I had picked our CMS availabilities for October as they clearly showed the
effect.
Regards
Gareth
-----Original Message-----
From: Testbed Support for GridPP member institutes
[mailto:[log in to unmask]] On Behalf Of Chris Brew
Sent: 29 November 2011 09:51
To: [log in to unmask]
Subject: Re: retiring lcg ce
Hi,
CMS Certainly takes the CreamCEs into account but (currently, I think) still
has the logic
lcg-CE AND CreamCE AND SRMv2 instead of (lcg-CE OR CreamCE) AND SRMv2
So if you have an lcg-CE in GOCDB it has to be available but as soon as you
remove it, it ceases to be a problem.
However the powers-that-be were quite surprised by that logic and are happy
to correct anyone hit by it until it's fixed.
From my experience I would remove it from GOCDB and the site-bdii at the
point you start draining it. The services running jobs on it should still be
able to find it but the SAM tests and new jobs won't.
Yours,
Chris.
> -----Original Message-----
> From: Testbed Support for GridPP member institutes [mailto:TB-
> [log in to unmask]] On Behalf Of Gareth Smith
> Sent: 29 November 2011 09:34
> To: [log in to unmask]
> Subject: Re: retiring lcg ce
>
> Hi,
>
> Just thought to add some of our experience from the Tier1 regarding the
> issues of availability when retiring the lcg CEs.
>
> Catalin (who has done the work) put the lcg CEs into a downtime in the
> GOC DB while they were drained out. He then removed them from the GOC
> DB.
>
> For the Tier1 the WLCG management board gets reports of our
> availabilities for the OPS VO and all four of the LHC experiments VOs.
> However, they treat their availability calculations differently.
> - The OPS VO availabilities use the newer "ACE" calculations which take
> into account CREAM CEs.
> - The LHC VOs use the older GridView availability which does not know
> about CREAM CEs.
> (This is stated at the top of the availability plots - only I had never
> noticed it until pointed out recently).

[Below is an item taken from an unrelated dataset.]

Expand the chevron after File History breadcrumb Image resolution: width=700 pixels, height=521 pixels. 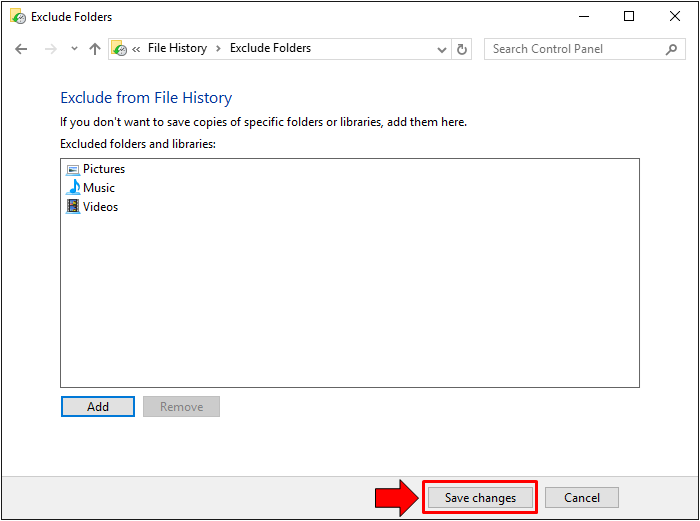[x=218, y=49]
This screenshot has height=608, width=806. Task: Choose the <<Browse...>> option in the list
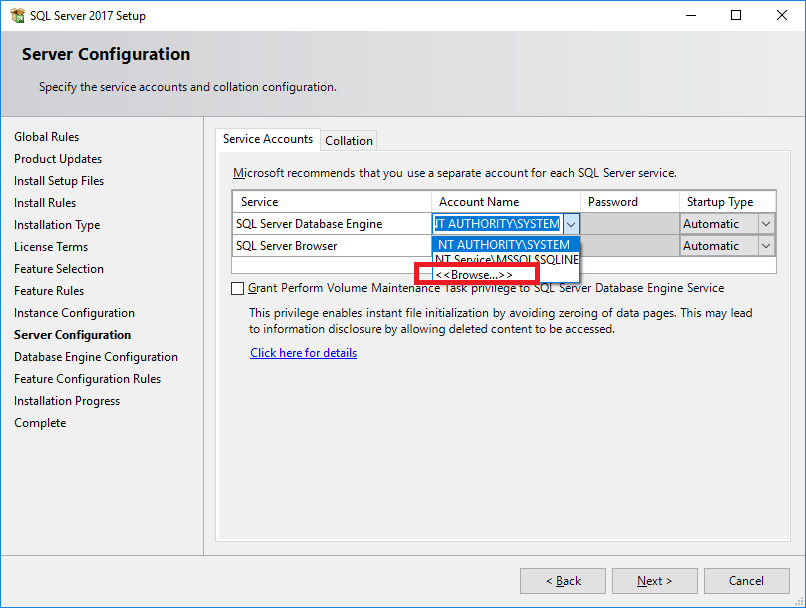473,275
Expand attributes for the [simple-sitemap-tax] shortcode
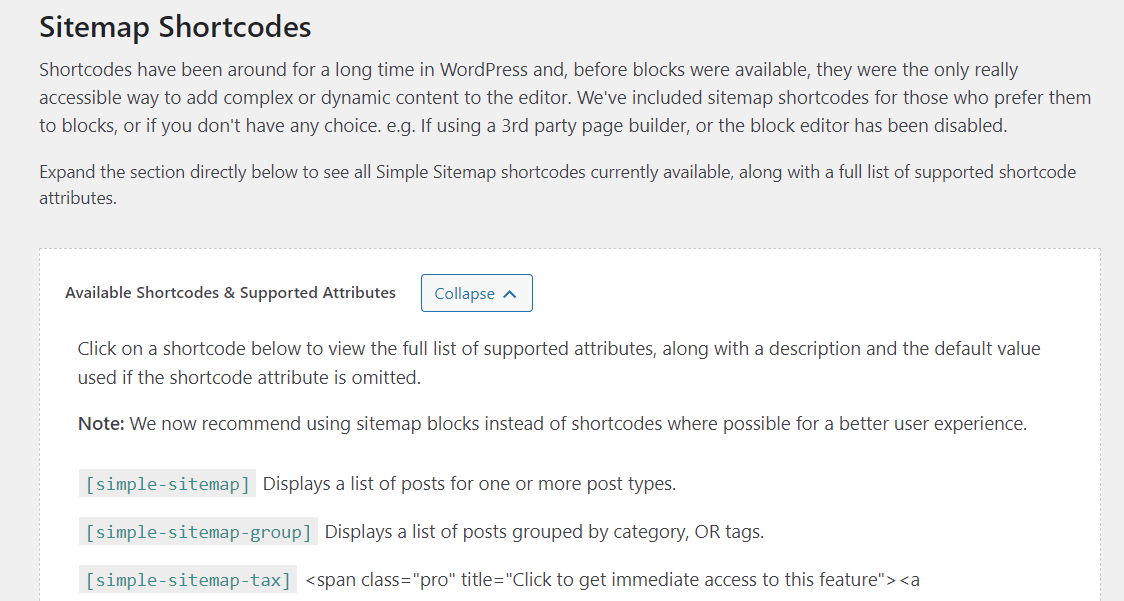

> The upshot was that when we decommissioned our last LCG CE we took a
> big hit on our availabilities for the LHC VOs, but our OPS availability
> stayed up. I had a look at the CERN availabilities stored on their
> repository at:
> https://espace.cern.ch/WLCG-document-
> repository/ReliabilityAvailability/Forms/AllItems.aspx?RootFolder=%2FWL
> CG-document-repository%2FReliabilityAvailability&
> For Tier-2s this only seems to hold the OPS VO availabilities which use
> the ACE calculations. I don't know if they are the only ones you
> (Tier2s) need to worry about.
>
> One other note: The problem cleared up when the lcg CE was deleted from
> the GOC DB. The (older) 'Gridview' availability then had no lcg CEs to
> take into account, and as far as I can see bases our availability on
> only the SRM availability.
>
> Finally: Once a service has been deleted from the GOC DB its display
> drops all references to it from its history as well. I.e. you no longer
> see the downtimes declared for that service in the past. There does not
> seem to be a way that I could see in the GOC DB to retire a service at
> a particular date.
>
> Regards
> Gareth
|